The National Elevation, Hydrography and Land Cover datasets of the United States have been synthesized into a geospatial dataset called NHDPlus which is referenced to a spheroidal Earth, provides geospatial data layers for topography on 30 m rasters, and has vector coverages for catchments and river reaches. In this article, we examine the integration of NHDPlus with the Noah-distributed model. In order to retain compatibility with atmospheric models, Noah-distributed utilizes surface domain fields referenced to a spherical rather than spheroidal Earth in its computation of vertical land surface/atmosphere water and energy budgets (at coarse resolution) as well as horizontal cell-to-cell water routing across the land surface and through the shallow subsurface (at fine resolution).
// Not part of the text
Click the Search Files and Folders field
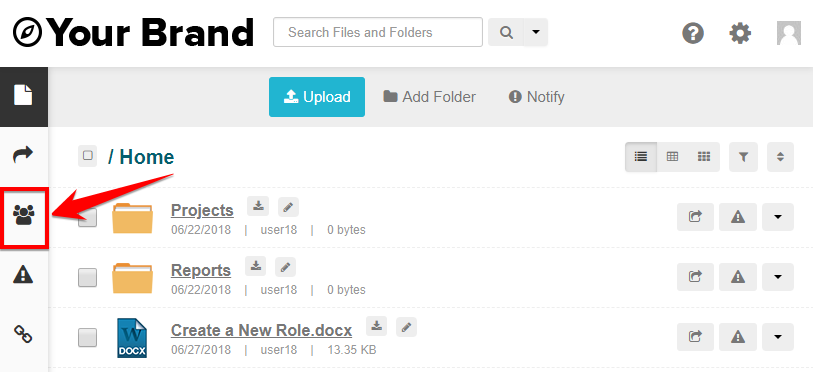The width and height of the screenshot is (813, 372). 378,32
Two data-centric issues affecting the linkage between Noah-distributed and NHDPlus are examined: (1) the shape of the Earth; and (2) the linking of gridded landscape with a vector representation of the stream and river network. At mid-latitudes the errors due to projections between spherical and spheroidal representations of the Earth are significant. A catchment-based “pour point” technique is developed to link the raster and vector data to provide lateral inflow from the landscape to a one-dimensional river model. We conclude that, when Noah-distributed is run uncoupled to an atmospheric model, it is advantageous to implement Noah-distributed at the native spatial scale of the digital elevation data and the spheroidal Earth of the NHDPlus dataset rather than transforming the NHDPlus dataset to fit the coarser resolution and spherical Earth shape of the Noah-distributed model.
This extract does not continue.